WHAT THE TASK REQUIRES: Repeat the lines from the one containing "will tap(222, 533)." to the one containing "Action: point(1416,67)", both included, with nothing changed.

====== DATA PROVIDED ======

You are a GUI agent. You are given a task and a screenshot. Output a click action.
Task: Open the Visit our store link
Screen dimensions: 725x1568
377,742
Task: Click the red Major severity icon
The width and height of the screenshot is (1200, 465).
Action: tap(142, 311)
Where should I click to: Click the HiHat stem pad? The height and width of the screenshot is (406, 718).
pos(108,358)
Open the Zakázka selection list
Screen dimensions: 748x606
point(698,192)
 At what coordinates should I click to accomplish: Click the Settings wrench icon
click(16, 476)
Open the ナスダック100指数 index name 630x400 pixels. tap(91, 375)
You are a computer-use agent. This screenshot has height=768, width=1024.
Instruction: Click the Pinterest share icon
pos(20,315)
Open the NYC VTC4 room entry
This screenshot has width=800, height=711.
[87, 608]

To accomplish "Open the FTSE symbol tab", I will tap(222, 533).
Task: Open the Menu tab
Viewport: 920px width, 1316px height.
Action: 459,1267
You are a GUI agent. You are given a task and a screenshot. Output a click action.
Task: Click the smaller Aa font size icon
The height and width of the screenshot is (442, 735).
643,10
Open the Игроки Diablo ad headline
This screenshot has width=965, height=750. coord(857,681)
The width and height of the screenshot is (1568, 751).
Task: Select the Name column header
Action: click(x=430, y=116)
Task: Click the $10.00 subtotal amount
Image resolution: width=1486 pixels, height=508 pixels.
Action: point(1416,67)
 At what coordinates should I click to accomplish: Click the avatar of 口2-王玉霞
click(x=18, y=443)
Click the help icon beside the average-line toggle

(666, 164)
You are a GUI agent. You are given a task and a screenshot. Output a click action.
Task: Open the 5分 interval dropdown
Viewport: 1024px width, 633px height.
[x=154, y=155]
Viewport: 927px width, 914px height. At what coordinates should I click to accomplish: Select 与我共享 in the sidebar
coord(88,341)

======

OUTPUT:
To accomplish "Open the FTSE symbol tab", I will tap(222, 533).
Task: Open the Menu tab
Viewport: 920px width, 1316px height.
Action: 459,1267
You are a GUI agent. You are given a task and a screenshot. Output a click action.
Task: Click the smaller Aa font size icon
The height and width of the screenshot is (442, 735).
643,10
Open the Игроки Diablo ad headline
This screenshot has width=965, height=750. coord(857,681)
The width and height of the screenshot is (1568, 751).
Task: Select the Name column header
Action: click(x=430, y=116)
Task: Click the $10.00 subtotal amount
Image resolution: width=1486 pixels, height=508 pixels.
Action: point(1416,67)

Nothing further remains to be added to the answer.